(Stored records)
★ ★ ★ ★

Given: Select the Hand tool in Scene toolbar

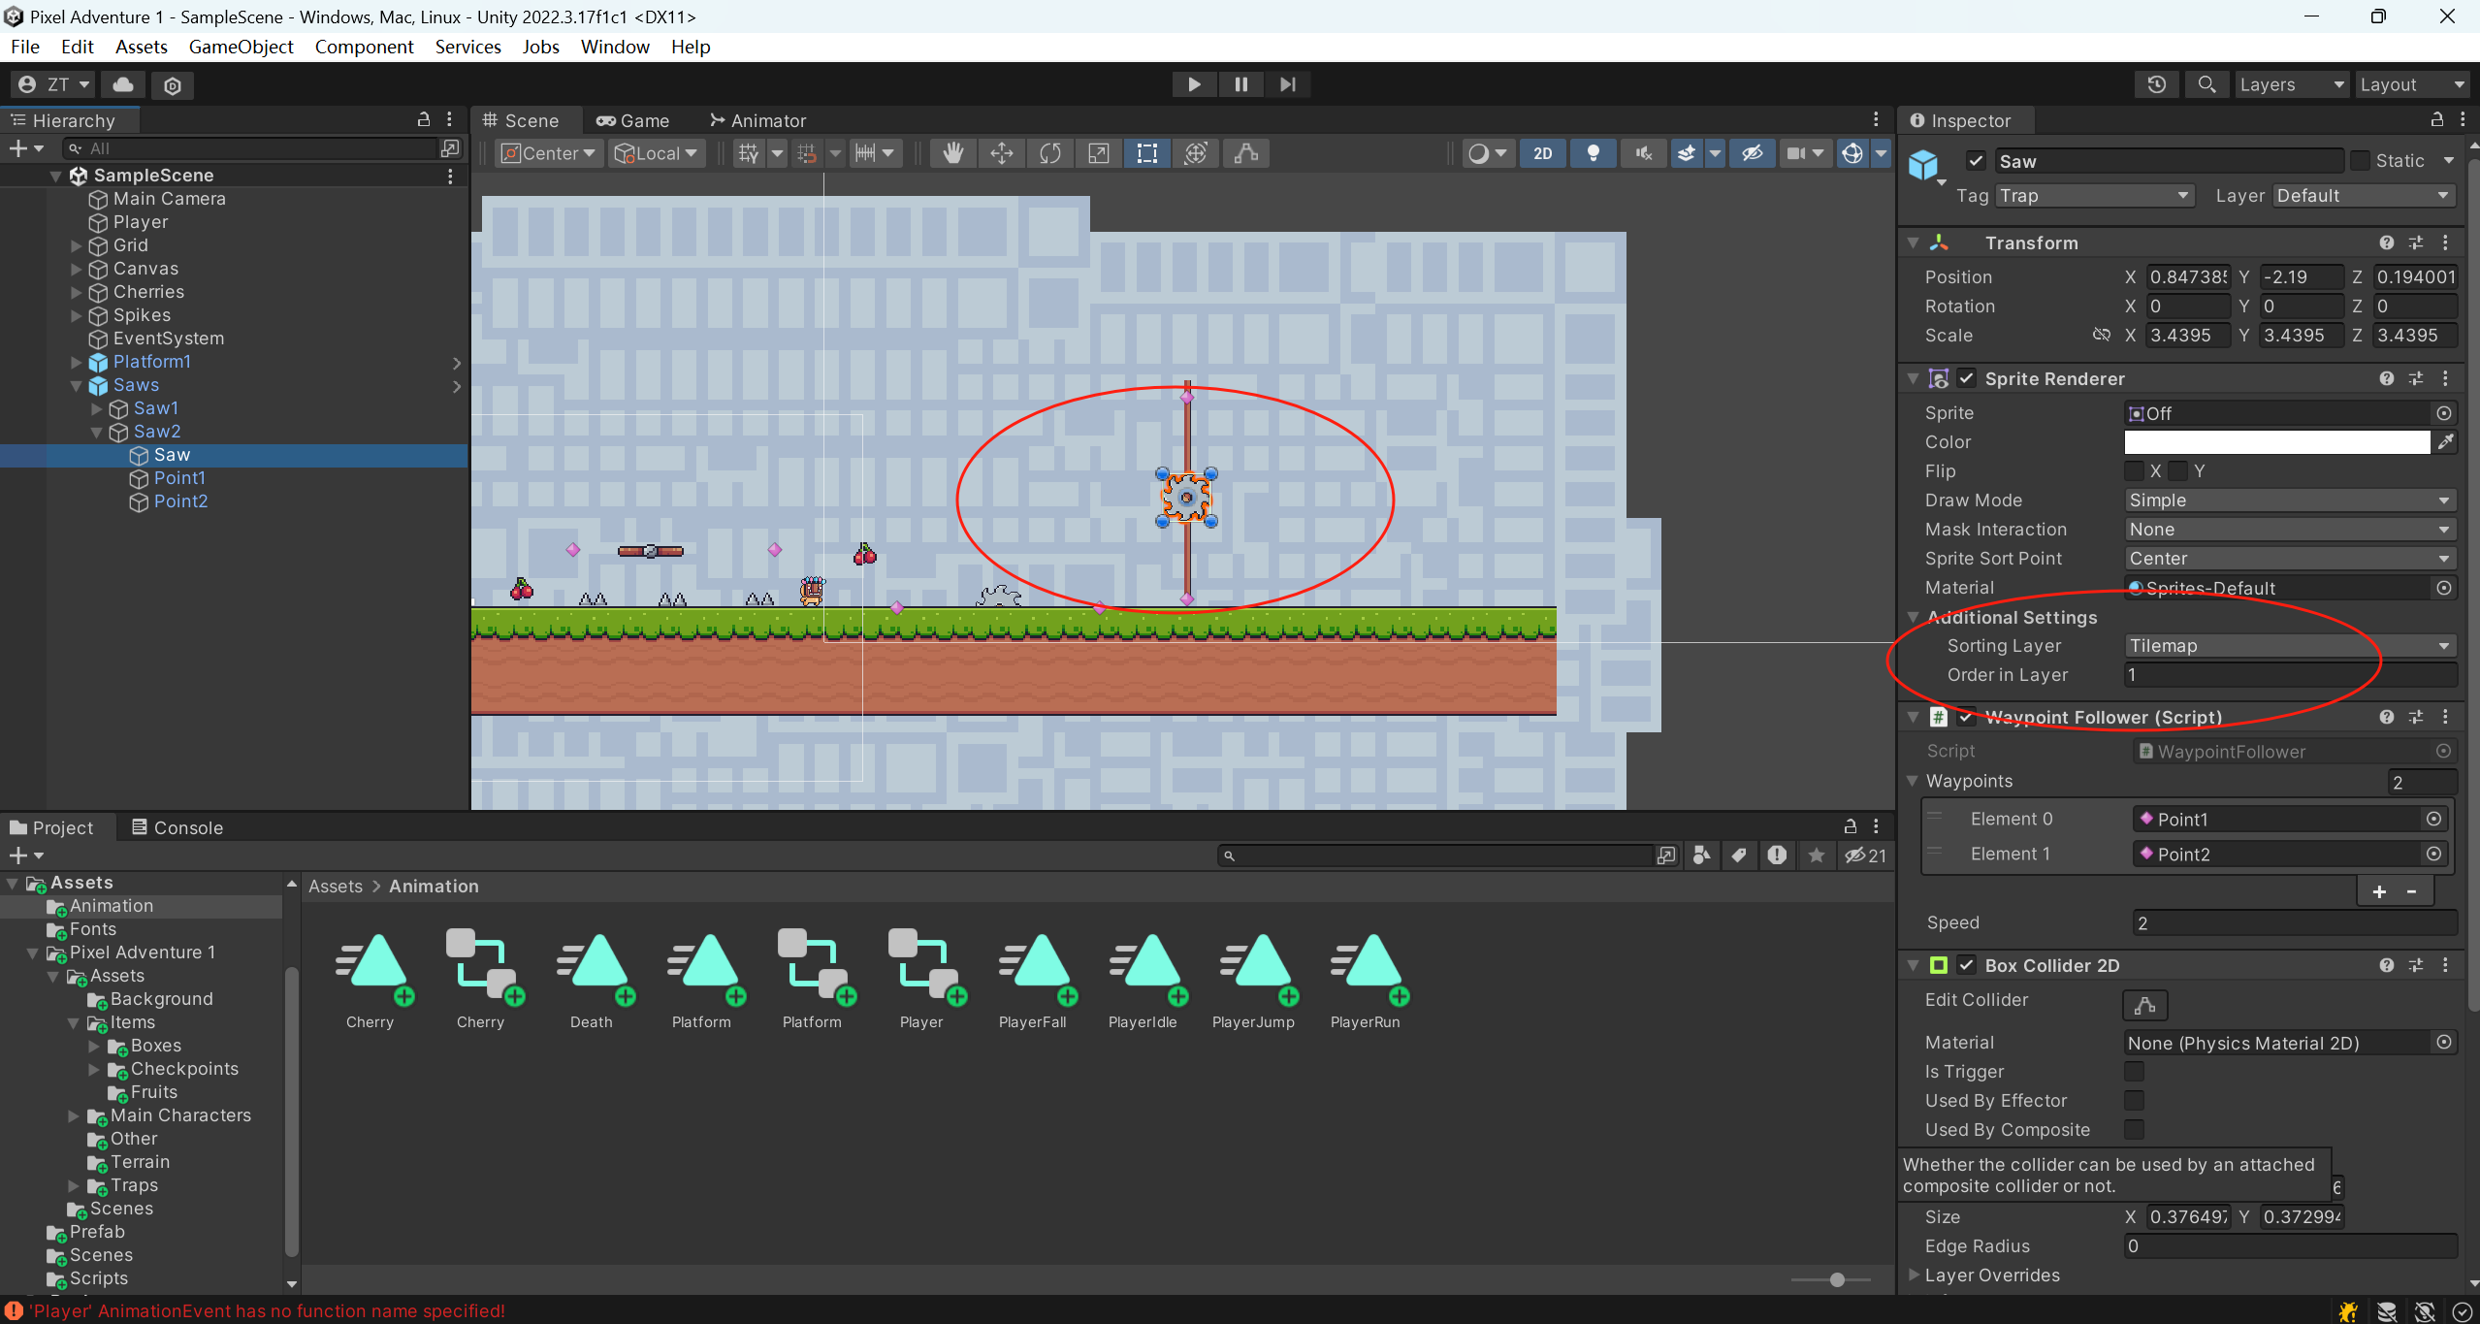Looking at the screenshot, I should tap(952, 153).
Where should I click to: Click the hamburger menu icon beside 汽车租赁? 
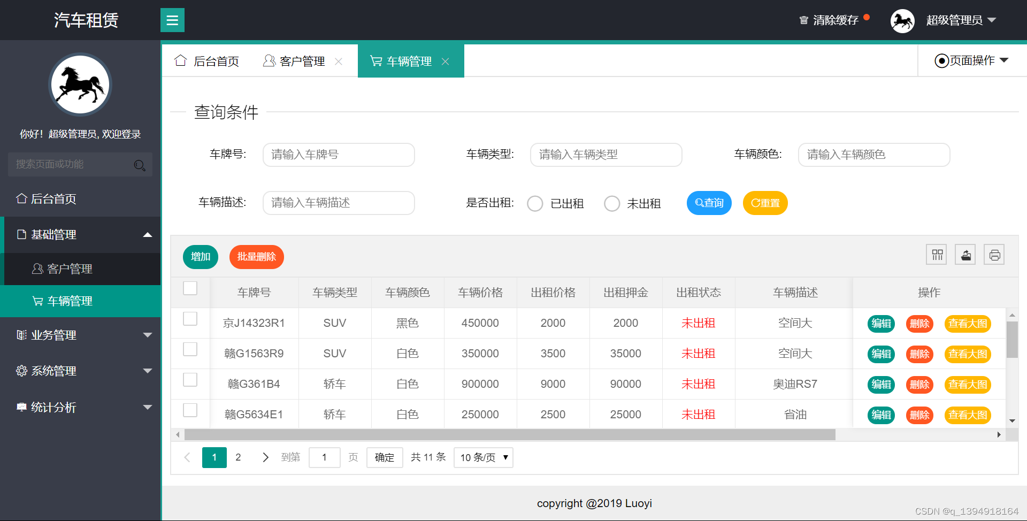click(x=172, y=20)
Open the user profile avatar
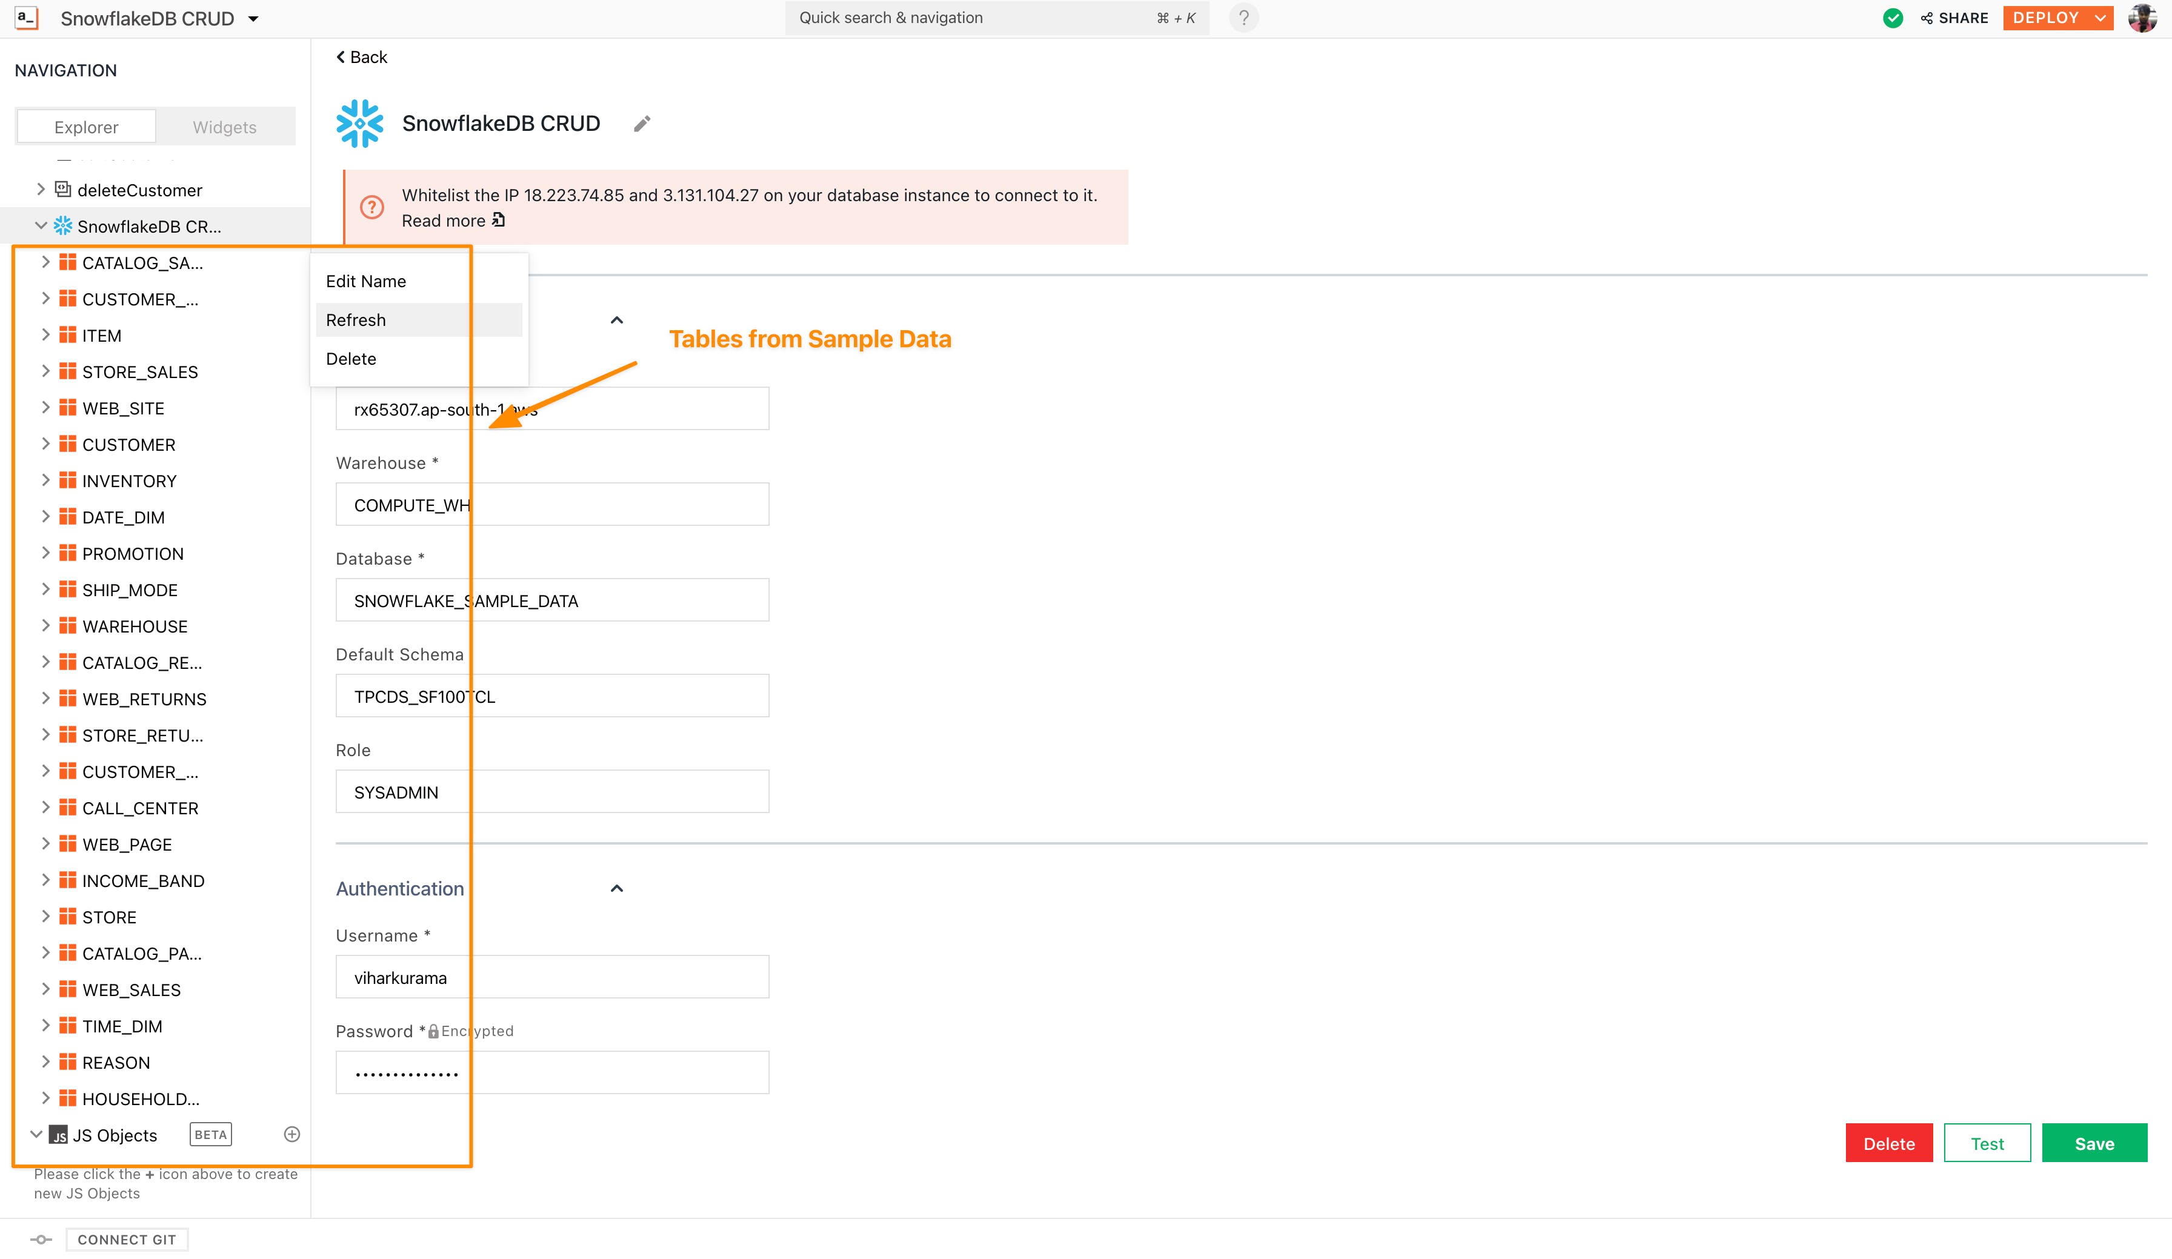Image resolution: width=2172 pixels, height=1259 pixels. pos(2143,18)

★ ★ ★ ★

> **INSTRUCTIONS FOR THE TASK**: Copy exactly the lines from the one containing "Where should I" to the end of the records, both included, and leave the pictures out.

> **ANSWER TO THE EXERCISE**:
Where should I click to: Click the hamburger menu icon beside 汽车租赁? 
click(x=172, y=20)
Open the user profile avatar
Image resolution: width=2172 pixels, height=1259 pixels. pos(2143,18)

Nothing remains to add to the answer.